[TASK OBJECTIVE]: The required result is an exact copy of the lines from the one containing "Open Direct link for the 16:01 departure" to the last line of the records, both ends included, without pictures.
#### THE DATA
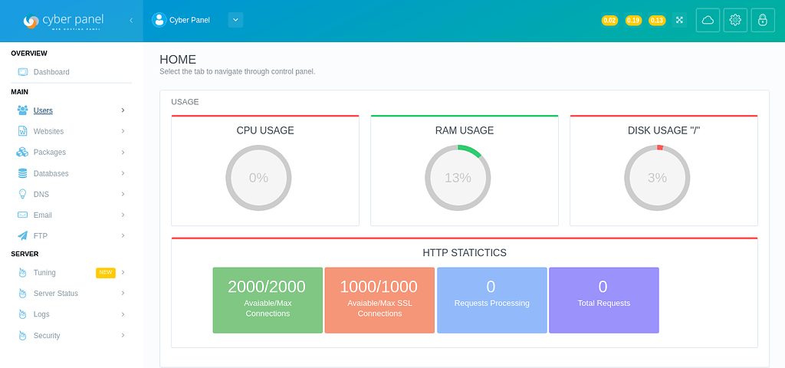
Task: Click the DNS lightbulb icon
Action: tap(23, 194)
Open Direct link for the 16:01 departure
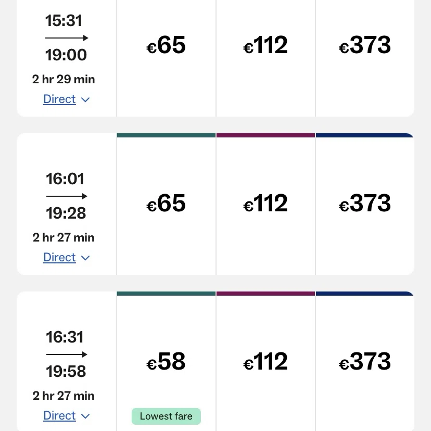This screenshot has height=431, width=431. 60,258
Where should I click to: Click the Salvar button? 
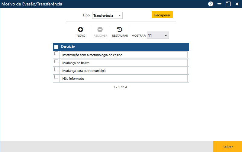227,147
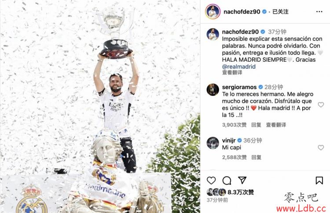Reply to sergioramos's comment
330x213 pixels.
click(256, 125)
########
[SOLUTION TO THIS PROBLEM]:
Open Direct link for the 16:01 departure
This screenshot has height=431, width=431. 60,258
Where should I click to: Click the Salvar button? 
227,147
Reply to sergioramos's comment
330x213 pixels.
click(256, 125)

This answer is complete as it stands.